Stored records
------------------------
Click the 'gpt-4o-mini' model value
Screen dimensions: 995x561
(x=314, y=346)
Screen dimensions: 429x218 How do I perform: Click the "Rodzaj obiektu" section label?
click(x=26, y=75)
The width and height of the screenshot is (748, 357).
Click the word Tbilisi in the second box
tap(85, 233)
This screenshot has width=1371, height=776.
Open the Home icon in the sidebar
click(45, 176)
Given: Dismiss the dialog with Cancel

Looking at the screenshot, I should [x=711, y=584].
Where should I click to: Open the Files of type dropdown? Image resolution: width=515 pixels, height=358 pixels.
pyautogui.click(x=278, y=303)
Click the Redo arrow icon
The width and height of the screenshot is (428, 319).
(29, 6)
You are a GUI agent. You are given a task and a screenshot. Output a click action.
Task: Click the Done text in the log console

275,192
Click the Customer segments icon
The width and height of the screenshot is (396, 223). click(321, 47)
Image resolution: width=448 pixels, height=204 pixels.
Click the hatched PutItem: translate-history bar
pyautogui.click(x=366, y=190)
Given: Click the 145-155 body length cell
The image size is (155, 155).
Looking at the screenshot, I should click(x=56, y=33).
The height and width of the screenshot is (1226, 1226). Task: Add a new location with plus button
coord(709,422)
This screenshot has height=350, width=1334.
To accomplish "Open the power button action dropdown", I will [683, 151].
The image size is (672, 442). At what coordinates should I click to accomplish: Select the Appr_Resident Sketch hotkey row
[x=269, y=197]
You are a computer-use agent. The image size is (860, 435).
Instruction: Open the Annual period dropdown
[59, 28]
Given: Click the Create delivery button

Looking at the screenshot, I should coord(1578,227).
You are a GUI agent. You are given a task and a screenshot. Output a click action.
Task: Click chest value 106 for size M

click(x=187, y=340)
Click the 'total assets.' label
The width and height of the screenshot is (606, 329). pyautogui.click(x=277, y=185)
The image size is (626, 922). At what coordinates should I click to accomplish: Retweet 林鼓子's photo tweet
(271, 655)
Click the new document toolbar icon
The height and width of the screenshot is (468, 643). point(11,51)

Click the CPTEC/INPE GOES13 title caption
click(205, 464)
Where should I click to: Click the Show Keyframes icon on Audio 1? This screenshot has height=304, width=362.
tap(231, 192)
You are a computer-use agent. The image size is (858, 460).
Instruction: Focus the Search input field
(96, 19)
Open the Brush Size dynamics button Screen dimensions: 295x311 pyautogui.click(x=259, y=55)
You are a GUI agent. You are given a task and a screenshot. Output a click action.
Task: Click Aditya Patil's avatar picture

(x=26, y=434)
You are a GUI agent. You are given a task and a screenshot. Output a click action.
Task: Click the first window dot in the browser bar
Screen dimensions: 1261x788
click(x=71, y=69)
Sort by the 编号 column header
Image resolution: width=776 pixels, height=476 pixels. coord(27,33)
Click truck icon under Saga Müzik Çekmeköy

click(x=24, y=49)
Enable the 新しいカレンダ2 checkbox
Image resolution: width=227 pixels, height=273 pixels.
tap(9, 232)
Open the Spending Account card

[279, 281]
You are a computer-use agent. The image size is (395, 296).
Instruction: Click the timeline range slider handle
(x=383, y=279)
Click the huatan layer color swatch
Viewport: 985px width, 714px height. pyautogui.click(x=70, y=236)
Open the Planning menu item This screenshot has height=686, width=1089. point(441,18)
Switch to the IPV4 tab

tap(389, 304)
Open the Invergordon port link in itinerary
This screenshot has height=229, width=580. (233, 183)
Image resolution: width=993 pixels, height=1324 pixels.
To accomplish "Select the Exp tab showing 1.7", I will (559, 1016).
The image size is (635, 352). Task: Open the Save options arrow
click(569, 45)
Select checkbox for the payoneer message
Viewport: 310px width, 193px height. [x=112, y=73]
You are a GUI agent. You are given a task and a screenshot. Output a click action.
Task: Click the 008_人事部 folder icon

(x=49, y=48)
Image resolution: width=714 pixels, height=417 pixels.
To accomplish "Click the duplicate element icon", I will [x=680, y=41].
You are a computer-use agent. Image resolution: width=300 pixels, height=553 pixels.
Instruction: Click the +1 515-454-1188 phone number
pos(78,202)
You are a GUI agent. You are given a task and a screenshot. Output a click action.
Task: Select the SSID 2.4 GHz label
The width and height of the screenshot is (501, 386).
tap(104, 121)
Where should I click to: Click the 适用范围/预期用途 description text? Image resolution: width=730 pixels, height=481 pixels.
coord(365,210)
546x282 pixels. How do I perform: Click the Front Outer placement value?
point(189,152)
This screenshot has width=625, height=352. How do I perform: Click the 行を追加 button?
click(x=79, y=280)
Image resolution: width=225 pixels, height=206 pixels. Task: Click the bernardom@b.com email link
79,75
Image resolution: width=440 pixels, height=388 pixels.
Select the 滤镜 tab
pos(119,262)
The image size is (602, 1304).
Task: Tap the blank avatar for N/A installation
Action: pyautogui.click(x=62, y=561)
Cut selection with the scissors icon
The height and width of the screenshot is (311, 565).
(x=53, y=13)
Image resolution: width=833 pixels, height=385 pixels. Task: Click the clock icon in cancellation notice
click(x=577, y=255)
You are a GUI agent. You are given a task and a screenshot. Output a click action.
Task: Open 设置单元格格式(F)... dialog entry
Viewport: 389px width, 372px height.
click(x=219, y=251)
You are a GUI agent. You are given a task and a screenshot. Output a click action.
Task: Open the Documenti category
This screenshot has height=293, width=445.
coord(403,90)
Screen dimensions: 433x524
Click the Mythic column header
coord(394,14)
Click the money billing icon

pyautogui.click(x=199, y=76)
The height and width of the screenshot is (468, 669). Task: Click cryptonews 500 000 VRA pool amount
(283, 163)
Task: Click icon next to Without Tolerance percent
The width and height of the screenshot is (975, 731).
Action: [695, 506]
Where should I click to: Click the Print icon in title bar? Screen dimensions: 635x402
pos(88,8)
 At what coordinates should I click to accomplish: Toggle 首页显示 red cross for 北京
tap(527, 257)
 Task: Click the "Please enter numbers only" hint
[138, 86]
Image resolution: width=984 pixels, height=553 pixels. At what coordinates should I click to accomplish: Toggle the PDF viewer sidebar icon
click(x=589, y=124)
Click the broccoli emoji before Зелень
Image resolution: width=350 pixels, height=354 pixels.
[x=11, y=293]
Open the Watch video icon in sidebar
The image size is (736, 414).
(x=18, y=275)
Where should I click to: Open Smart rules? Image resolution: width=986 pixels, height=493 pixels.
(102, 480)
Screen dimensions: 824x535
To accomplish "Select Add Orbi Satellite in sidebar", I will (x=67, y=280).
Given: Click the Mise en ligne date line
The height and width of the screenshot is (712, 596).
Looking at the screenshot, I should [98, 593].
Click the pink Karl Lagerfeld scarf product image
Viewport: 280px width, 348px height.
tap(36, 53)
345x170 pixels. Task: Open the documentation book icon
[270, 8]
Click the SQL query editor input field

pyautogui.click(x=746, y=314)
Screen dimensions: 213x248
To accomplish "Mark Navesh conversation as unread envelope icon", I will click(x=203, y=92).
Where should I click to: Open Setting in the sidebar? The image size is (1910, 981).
------------------------
Prompt: Write out each record again, keeping every word as it is.

Exercise result:
Click the 'gpt-4o-mini' model value
Screen dimensions: 995x561
(x=314, y=346)
Screen dimensions: 429x218 How do I perform: Click the "Rodzaj obiektu" section label?
click(x=26, y=75)
The width and height of the screenshot is (748, 357).
Click the word Tbilisi in the second box
tap(85, 233)
This screenshot has width=1371, height=776.
Open the Home icon in the sidebar
click(45, 176)
Given: Dismiss the dialog with Cancel

Looking at the screenshot, I should [x=711, y=584].
Where should I click to: Open the Files of type dropdown? Image resolution: width=515 pixels, height=358 pixels.
pyautogui.click(x=278, y=303)
Click the Redo arrow icon
The width and height of the screenshot is (428, 319).
(29, 6)
You are a GUI agent. You are given a task and a screenshot. Output a click action.
Task: Click the Done text in the log console

275,192
Click the Customer segments icon
The width and height of the screenshot is (396, 223). click(321, 47)
Image resolution: width=448 pixels, height=204 pixels.
Click the hatched PutItem: translate-history bar
pyautogui.click(x=366, y=190)
Given: Click the 145-155 body length cell
The image size is (155, 155).
Looking at the screenshot, I should click(x=56, y=33).
The height and width of the screenshot is (1226, 1226). Task: Add a new location with plus button
coord(709,422)
This screenshot has height=350, width=1334.
To accomplish "Open the power button action dropdown", I will [683, 151].
The image size is (672, 442). At what coordinates should I click to accomplish: Select the Appr_Resident Sketch hotkey row
[x=269, y=197]
You are a computer-use agent. The image size is (860, 435).
Instruction: Open the Annual period dropdown
[59, 28]
Given: Click the Create delivery button

Looking at the screenshot, I should coord(1578,227).
You are a GUI agent. You are given a task and a screenshot. Output a click action.
Task: Click chest value 106 for size M

click(x=187, y=340)
Click the 'total assets.' label
The width and height of the screenshot is (606, 329). pyautogui.click(x=277, y=185)
The image size is (626, 922). At what coordinates should I click to accomplish: Retweet 林鼓子's photo tweet
(271, 655)
Click the new document toolbar icon
The height and width of the screenshot is (468, 643). point(11,51)

Click the CPTEC/INPE GOES13 title caption
click(205, 464)
Where should I click to: Click the Show Keyframes icon on Audio 1? This screenshot has height=304, width=362.
tap(231, 192)
You are a computer-use agent. The image size is (858, 460).
Instruction: Focus the Search input field
(96, 19)
Open the Brush Size dynamics button Screen dimensions: 295x311 pyautogui.click(x=259, y=55)
You are a GUI agent. You are given a task and a screenshot. Output a click action.
Task: Click Aditya Patil's avatar picture

(x=26, y=434)
You are a GUI agent. You are given a task and a screenshot. Output a click action.
Task: Click the first window dot in the browser bar
Screen dimensions: 1261x788
click(x=71, y=69)
Sort by the 编号 column header
Image resolution: width=776 pixels, height=476 pixels. coord(27,33)
Click truck icon under Saga Müzik Çekmeköy

click(x=24, y=49)
Enable the 新しいカレンダ2 checkbox
Image resolution: width=227 pixels, height=273 pixels.
tap(9, 232)
Open the Spending Account card

[279, 281]
You are a computer-use agent. The image size is (395, 296).
Instruction: Click the timeline range slider handle
(x=383, y=279)
Click the huatan layer color swatch
Viewport: 985px width, 714px height. pyautogui.click(x=70, y=236)
Open the Planning menu item This screenshot has height=686, width=1089. point(441,18)
Switch to the IPV4 tab

tap(389, 304)
Open the Invergordon port link in itinerary
This screenshot has height=229, width=580. (233, 183)
Image resolution: width=993 pixels, height=1324 pixels.
To accomplish "Select the Exp tab showing 1.7", I will (559, 1016).
The image size is (635, 352). Task: Open the Save options arrow
click(569, 45)
Select checkbox for the payoneer message
Viewport: 310px width, 193px height. [x=112, y=73]
You are a GUI agent. You are given a task and a screenshot. Output a click action.
Task: Click the 008_人事部 folder icon

(x=49, y=48)
Image resolution: width=714 pixels, height=417 pixels.
To accomplish "Click the duplicate element icon", I will [x=680, y=41].
You are a computer-use agent. Image resolution: width=300 pixels, height=553 pixels.
Instruction: Click the +1 515-454-1188 phone number
pos(78,202)
You are a GUI agent. You are given a task and a screenshot. Output a click action.
Task: Select the SSID 2.4 GHz label
The width and height of the screenshot is (501, 386).
tap(104, 121)
Where should I click to: Click the 适用范围/预期用途 description text? Image resolution: width=730 pixels, height=481 pixels.
coord(365,210)
546x282 pixels. How do I perform: Click the Front Outer placement value?
point(189,152)
This screenshot has width=625, height=352. How do I perform: Click the 行を追加 button?
click(x=79, y=280)
Image resolution: width=225 pixels, height=206 pixels. Task: Click the bernardom@b.com email link
79,75
Image resolution: width=440 pixels, height=388 pixels.
Select the 滤镜 tab
pos(119,262)
The image size is (602, 1304).
Task: Tap the blank avatar for N/A installation
Action: pyautogui.click(x=62, y=561)
Cut selection with the scissors icon
The height and width of the screenshot is (311, 565).
(x=53, y=13)
Image resolution: width=833 pixels, height=385 pixels. Task: Click the clock icon in cancellation notice
click(x=577, y=255)
You are a GUI agent. You are given a task and a screenshot. Output a click action.
Task: Open 设置单元格格式(F)... dialog entry
Viewport: 389px width, 372px height.
click(x=219, y=251)
You are a GUI agent. You are given a task and a screenshot. Output a click action.
Task: Open the Documenti category
This screenshot has height=293, width=445.
coord(403,90)
Screen dimensions: 433x524
Click the Mythic column header
coord(394,14)
Click the money billing icon

pyautogui.click(x=199, y=76)
The height and width of the screenshot is (468, 669). Task: Click cryptonews 500 000 VRA pool amount
(283, 163)
Task: Click icon next to Without Tolerance percent
The width and height of the screenshot is (975, 731).
Action: [695, 506]
Where should I click to: Click the Print icon in title bar? Screen dimensions: 635x402
pos(88,8)
 At what coordinates should I click to accomplish: Toggle 首页显示 red cross for 北京
tap(527, 257)
 Task: Click the "Please enter numbers only" hint
[138, 86]
Image resolution: width=984 pixels, height=553 pixels. At what coordinates should I click to accomplish: Toggle the PDF viewer sidebar icon
click(x=589, y=124)
Click the broccoli emoji before Зелень
Image resolution: width=350 pixels, height=354 pixels.
[x=11, y=293]
Open the Watch video icon in sidebar
The image size is (736, 414).
(x=18, y=275)
Where should I click to: Open Smart rules? Image resolution: width=986 pixels, height=493 pixels.
(102, 480)
Screen dimensions: 824x535
To accomplish "Select Add Orbi Satellite in sidebar", I will (x=67, y=280).
Given: Click the Mise en ligne date line
The height and width of the screenshot is (712, 596).
Looking at the screenshot, I should [98, 593].
Click the pink Karl Lagerfeld scarf product image
Viewport: 280px width, 348px height.
tap(36, 53)
345x170 pixels. Task: Open the documentation book icon
[270, 8]
Click the SQL query editor input field

pyautogui.click(x=746, y=314)
Screen dimensions: 213x248
To accomplish "Mark Navesh conversation as unread envelope icon", I will click(x=203, y=92).
Where should I click to: Open Setting in the sidebar? The image size is (1910, 981).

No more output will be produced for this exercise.